There are a lot of theatrical elements that contribute to making a good movie. Crisp pacing, believable acting and character development, for example, are pivotal. Unfortunately, for “Sucker Punch,” when you match up this movie’s traits with the ones listed above, nothing fits.

What could have saved “Sucker Punch”? A little thought would have gone a long way. If only Zack Snyder’s input weren’t so mindless and dull. You can trace my boredom back to his script, penned with Steve Shibuya, which treats the characters worse than action figures, because at least action figures can make different poses. They’re dolls. They’re all one-note characters, and, for the sake of convenience, they all hit the same note.
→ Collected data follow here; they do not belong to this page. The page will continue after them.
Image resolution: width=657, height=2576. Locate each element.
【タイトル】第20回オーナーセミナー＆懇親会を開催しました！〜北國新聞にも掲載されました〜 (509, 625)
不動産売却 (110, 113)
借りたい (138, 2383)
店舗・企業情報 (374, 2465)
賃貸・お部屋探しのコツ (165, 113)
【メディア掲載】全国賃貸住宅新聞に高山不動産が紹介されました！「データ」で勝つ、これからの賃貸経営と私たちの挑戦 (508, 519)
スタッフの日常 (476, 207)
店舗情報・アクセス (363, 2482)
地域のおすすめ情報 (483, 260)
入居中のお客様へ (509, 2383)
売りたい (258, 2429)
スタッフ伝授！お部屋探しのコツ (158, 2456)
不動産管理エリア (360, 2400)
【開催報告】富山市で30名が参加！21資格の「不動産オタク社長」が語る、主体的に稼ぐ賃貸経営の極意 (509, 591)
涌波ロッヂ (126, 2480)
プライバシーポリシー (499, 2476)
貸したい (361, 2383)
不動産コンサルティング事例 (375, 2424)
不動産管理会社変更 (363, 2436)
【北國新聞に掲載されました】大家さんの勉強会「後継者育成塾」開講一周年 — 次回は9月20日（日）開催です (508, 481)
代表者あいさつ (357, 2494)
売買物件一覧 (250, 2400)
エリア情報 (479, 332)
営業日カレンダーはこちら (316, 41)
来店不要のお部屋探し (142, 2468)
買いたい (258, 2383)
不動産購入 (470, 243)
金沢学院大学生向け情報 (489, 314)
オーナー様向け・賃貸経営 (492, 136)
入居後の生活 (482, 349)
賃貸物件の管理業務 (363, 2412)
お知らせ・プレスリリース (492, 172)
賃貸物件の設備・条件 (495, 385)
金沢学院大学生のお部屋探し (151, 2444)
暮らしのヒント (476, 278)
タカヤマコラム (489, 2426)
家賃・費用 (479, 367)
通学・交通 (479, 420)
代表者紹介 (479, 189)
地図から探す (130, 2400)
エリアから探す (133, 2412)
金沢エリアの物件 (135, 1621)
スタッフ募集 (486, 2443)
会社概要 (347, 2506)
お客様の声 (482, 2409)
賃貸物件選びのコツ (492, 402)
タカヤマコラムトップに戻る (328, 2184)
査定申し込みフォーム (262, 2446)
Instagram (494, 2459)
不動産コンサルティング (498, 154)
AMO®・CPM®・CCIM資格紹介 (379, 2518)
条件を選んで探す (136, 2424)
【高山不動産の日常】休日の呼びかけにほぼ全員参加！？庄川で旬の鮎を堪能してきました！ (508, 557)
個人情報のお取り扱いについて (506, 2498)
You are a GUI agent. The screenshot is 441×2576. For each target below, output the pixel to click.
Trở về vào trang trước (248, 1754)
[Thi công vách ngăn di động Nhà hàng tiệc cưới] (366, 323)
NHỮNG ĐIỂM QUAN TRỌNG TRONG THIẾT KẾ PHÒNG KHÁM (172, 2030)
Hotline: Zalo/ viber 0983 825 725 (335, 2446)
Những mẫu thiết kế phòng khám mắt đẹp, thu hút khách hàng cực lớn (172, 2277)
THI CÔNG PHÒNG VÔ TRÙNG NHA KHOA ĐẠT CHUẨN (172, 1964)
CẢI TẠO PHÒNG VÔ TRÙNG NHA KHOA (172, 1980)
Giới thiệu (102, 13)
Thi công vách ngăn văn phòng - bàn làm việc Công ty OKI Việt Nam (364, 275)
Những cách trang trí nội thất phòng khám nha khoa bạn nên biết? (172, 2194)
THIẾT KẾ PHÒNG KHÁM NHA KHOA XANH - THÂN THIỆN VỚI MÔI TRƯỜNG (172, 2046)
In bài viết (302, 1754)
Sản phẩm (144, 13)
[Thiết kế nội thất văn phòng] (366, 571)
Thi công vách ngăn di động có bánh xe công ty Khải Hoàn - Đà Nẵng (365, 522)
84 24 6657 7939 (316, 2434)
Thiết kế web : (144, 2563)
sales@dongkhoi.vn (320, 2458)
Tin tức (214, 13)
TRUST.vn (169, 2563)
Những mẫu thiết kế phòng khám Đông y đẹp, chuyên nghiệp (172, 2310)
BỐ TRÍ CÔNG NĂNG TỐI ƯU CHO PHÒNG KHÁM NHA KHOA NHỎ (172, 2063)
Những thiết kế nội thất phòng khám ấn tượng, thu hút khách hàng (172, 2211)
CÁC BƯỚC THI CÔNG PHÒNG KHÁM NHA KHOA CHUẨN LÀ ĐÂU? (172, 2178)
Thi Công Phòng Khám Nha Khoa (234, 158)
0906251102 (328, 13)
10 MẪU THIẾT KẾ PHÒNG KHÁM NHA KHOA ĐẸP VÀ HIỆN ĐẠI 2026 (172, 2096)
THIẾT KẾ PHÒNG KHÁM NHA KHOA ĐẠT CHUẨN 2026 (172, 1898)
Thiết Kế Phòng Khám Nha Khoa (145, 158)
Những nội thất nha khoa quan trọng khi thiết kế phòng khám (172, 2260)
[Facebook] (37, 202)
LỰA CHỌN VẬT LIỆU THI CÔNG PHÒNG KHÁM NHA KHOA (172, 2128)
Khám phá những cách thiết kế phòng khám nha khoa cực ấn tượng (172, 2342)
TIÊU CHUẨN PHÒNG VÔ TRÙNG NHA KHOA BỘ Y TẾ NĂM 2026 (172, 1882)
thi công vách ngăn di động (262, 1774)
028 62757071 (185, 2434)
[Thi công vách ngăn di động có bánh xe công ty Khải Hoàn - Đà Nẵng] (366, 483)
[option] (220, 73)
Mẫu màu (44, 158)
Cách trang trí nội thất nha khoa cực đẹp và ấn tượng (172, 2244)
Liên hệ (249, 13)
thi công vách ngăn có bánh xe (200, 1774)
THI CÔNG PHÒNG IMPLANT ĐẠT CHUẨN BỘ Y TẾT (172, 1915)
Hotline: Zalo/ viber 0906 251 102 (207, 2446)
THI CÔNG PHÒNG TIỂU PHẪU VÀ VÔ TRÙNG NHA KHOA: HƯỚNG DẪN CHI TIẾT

The protagonist, Baby Doll (Emily Browning), is unjustly thrown into a mental asylum. However, the fact that she imagines the asylum as a brothel does not help her sanity case. Baby Doll is tough as nails, but she’s made vulnerable behind bars. Her only friend, Rocket (Jena Malone), is a girl who is also tough as nails, but don’t let that fool you. She is quite vulnerable and also wants to escape so she can see her mom or dad or something. Alongside her sister Sweet Pea (Abbie Cornish) and two more random girls who don’t factor into the story at all (except for being tough as nails and occasionally vulnerable), she sits down to hear Baby Doll’s escape plan. Except Sweet Pea stops Baby Doll before she can explain. Sweet Pea argues that it’s not worth it to let their thoughts get tangled up in bad escape plans. But the next day, Rocket finally thinks of a comeback:

“But what if it’s a good plan?”

Well, that changes everything! And so they hatch an escape plan so stupid that it doesn’t even exist. Baby Doll says they have to collect four specific items, but she doesn’t know why. The movie is starting to drag, and for the sake of the plot, the girls accept it at face value. Here’s how it works: Baby Doll is going to dance for men that make up their imaginary clientele, and while they are distracted by her unenthusiastic swaying, the other girls are supposed to pickpocket them. Of course, that plot would only last 20 minutes, so the film jumps into the dancing Baby Doll’s mind, where movie clichés can serve as filler. With their samurai swords gleaming, the girls slay faceless orcs, dragons, robots and any other CGI scrap that Snyder and Shibuya can mine.

There are times when mindless action is OK; this is not one of those times. The fact that the action takes place in an imagined land within an imagined brothel during a lobotomy cripples the stakes. If Baby Doll gets punched by an orc, does it mean she tripped while dancing? And what happened to her in the real world? Picked her nose, probably.

There is a bit of good news, though. Jon Hamm cameos in the film’s last 20 minutes. Sorry if that ruins the surprise. It’s just that in all likelihood, you’ll need a pick-me-up at the hour-and-a-half mark.